New York Magazine recently reported that The New York Times is ready to pull the trigger on a pay-to-play model. (Lauren brought up a similar discussion in class on Wednesday. Prescient?) The final decision may be announced within days, once the powers-that-be decide on the appropriate model:
The Times has considered three types of pay strategies. One option was a more traditional pay wall along the lines of The Wall Street Journal, in which some parts of the site are free and some subscription-only. For example, editors and business-side executives discussed a premium version of Andrew Ross Sorkin's DealBook section. Another option was the metered system. The third choice, an NPR-style membership model, was abandoned last fall, two sources explained. The thinking was that it would be too expensive and cumbersome to maintain because subscribers would have to receive privileges (think WNYC tote bags and travel mugs, access to Times events and seminars).

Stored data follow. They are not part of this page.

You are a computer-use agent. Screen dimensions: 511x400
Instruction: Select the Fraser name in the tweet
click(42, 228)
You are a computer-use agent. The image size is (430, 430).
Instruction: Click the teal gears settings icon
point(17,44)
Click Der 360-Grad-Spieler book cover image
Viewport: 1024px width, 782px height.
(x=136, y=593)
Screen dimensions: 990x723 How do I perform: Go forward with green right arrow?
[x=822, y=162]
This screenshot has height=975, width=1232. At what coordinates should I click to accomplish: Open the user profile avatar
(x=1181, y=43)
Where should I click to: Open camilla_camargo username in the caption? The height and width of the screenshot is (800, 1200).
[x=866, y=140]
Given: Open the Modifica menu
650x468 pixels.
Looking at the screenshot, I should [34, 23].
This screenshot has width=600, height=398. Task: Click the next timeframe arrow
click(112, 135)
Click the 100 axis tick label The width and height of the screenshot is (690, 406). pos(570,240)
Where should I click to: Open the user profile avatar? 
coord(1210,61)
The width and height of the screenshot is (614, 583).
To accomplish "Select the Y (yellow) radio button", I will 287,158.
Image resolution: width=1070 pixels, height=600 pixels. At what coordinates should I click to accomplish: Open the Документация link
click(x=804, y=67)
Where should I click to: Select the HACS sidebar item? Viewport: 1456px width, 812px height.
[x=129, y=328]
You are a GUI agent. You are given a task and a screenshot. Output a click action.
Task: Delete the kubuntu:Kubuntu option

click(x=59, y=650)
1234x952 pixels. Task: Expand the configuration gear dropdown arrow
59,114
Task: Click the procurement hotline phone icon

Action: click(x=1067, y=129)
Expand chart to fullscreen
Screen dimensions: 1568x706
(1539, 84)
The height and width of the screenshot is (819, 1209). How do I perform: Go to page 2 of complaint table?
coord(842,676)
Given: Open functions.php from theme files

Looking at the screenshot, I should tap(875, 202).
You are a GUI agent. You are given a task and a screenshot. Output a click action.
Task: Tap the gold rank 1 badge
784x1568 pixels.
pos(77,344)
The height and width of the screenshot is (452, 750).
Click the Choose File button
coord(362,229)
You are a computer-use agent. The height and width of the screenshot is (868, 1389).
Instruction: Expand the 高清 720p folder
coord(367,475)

While the pay model will bring in badly needed revenue, one issue is whether the pay model will result in a drop-off in readership in what has become a global journalism soure. Some years back, the paper experimented with a partial-pay system, where some content was free, while premium content was only available to subscribers. As happened when salon.com tried a similar strat, it didn't work:
What makes the decision so agonizing for Sulzberger is that it involves not just business considerations, but ultimately a self-assessment of just what Times journalism is worth to the world. This fall, Keller told the Observer that at some point, the decision is a “gut call about what we think the audience will accept.” Hanging over the deliberations is the fact that the Times’ last experience with pay walls, TimesSelect, was deeply unsatisfying and exposed a rift between Sulzberger and his roster of A-list columnists, particularly Tom Friedman and Maureen Dowd, who grew frustrated at their dramatic fall-off in online readership. Not long before the Times ultimately pulled the plug on TimesSelect, Friedman wrote Sulzberger a long memo explaining that, while he was initially supportive of TimesSelect, he’d been alarmed that he had lost most of his readers in India and China and the Middle East. “As we got into it, it was clear to me I was getting cut off from a lot of my readers in India and China where 50 dollars per year would be equal to a quarter of college tuition,” Friedman recently told me by phone. “What was coming to me anecdotally from my travels was the five worst words that as a columnist you ever want to hear: ‘I used to read you before you went behind the wall.’”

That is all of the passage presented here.